It’s time to summarize current progress during the first round of GSoC 2019. I have finished a tool to indexing event logs into SQLite at a relative acceptable speed and worked out a prototype that can leverage SQLite to reduce the burden of memory management for large eventlog files, achieving the goal of the first round in my original proposal.

Fixing the Parser of ghc-events

There was a long-standing bug in ghc-events that this package cannot handle the par_balanced_copied field of the EVENT_GC_STATS_GHC event. This field was added in ghc-8.4.1, that means ghc-events and ThreadScope has been broken for every version of ghc compiler since 8.4.1.

The fix for the bug is trivial after understanding how mkEventTypeParsers works: adding another FixedSizeParser for EVENT_GC_STATS_GHC event that consumes 58 bits, and declare a new Maybe field in GCStatsGHC to contain the newly added par_balanced_copied value, and when the decoder meets an eventlog file that claims the EVENT_GC_STATS_GHC event has 58 bits, the new parser will be chose correctly.

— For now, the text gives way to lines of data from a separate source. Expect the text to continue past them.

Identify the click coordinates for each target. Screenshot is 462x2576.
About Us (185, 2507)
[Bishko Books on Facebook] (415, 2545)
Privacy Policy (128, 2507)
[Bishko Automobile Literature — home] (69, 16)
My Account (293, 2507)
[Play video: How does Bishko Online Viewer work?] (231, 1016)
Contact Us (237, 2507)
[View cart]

(FixedSizeParser EVENT_GC_STATS_GHC (sz_capset + 2 + 5*8 + 4 + 8) (do  -- (heap_capset, generation, copied_bytes, slop_bytes, frag_bytes, par_n_threads, par_max_copied, par_tot_copied, par_balanced_copied)
    heapCapset   <- get
    gen          <- get :: Get Word16
    copied       <- get :: Get Word64
    slop         <- get :: Get Word64
    frag         <- get :: Get Word64
    parNThreads  <- get :: Get Word32
    parMaxCopied <- get :: Get Word64
    parTotCopied <- get :: Get Word64
    parBalancedCopied <- get :: Get Word64
    return GCStatsGHC{ gen = fromIntegral gen
                     , parNThreads = fromIntegral parNThreads
                     , parBalancedCopied = Just parBalancedCopied
                     , ..}

This patch has been organized as a pull request (ghc-events#47) and has been merged by the maintainer. After the fix, a new version of ghc-events (v0.9.0) has been released.

SQLite and ghc-events

In the proposal, we have a plan that leveraging the SQLite to managing events for us and ThreadScope can read parts of events from SQLite in a specified order, then build the view for users. Currently, I have resolved the challenge of indexing huge eventlog file into the SQLite database at a reasonable speed and have worked out a prototype of ThreadScope that loading events from SQLite. This part of work can be split into two subtasks: indexing event logs and query from SQLite. The former has been organized into a separate repository ghc-events-sqlite. The later has been pushed to my fork but hasn’t been submitted to the upstream repository yet.

The Performance of SQLite

In the beginning, the performance of SQLite is not very promising. Our preliminary test shows that it requires about 2 minutes to indexing about 2,000,000 event logs into a temporary SQLite database in ramdisk. However, the size of the eventlog file is only about 50MB, and the performance is even worse than loading the whole eventlog into ThreadScope!

After detailed debugging and experiments, I found that the speed of indexing could be optimized by tweaking the settings of ThreadScope database. After adjusting the parameter journal_mode as MEMORY and turning synchronous OFF, now only about 4 seconds is used to indexing a 50-MB eventlog to SQLite DB. Compared the previous result (2 minutes), the performance of indexing is acceptable now.

Query Events from SQLite

In the previous implementation, a list of events will be sorted and partitioned with their cap property and will be displayed in GUI along with their timestamps. When querying events from SQLite, we can leverage the database engine to perform sorting and return the sorted result set directly.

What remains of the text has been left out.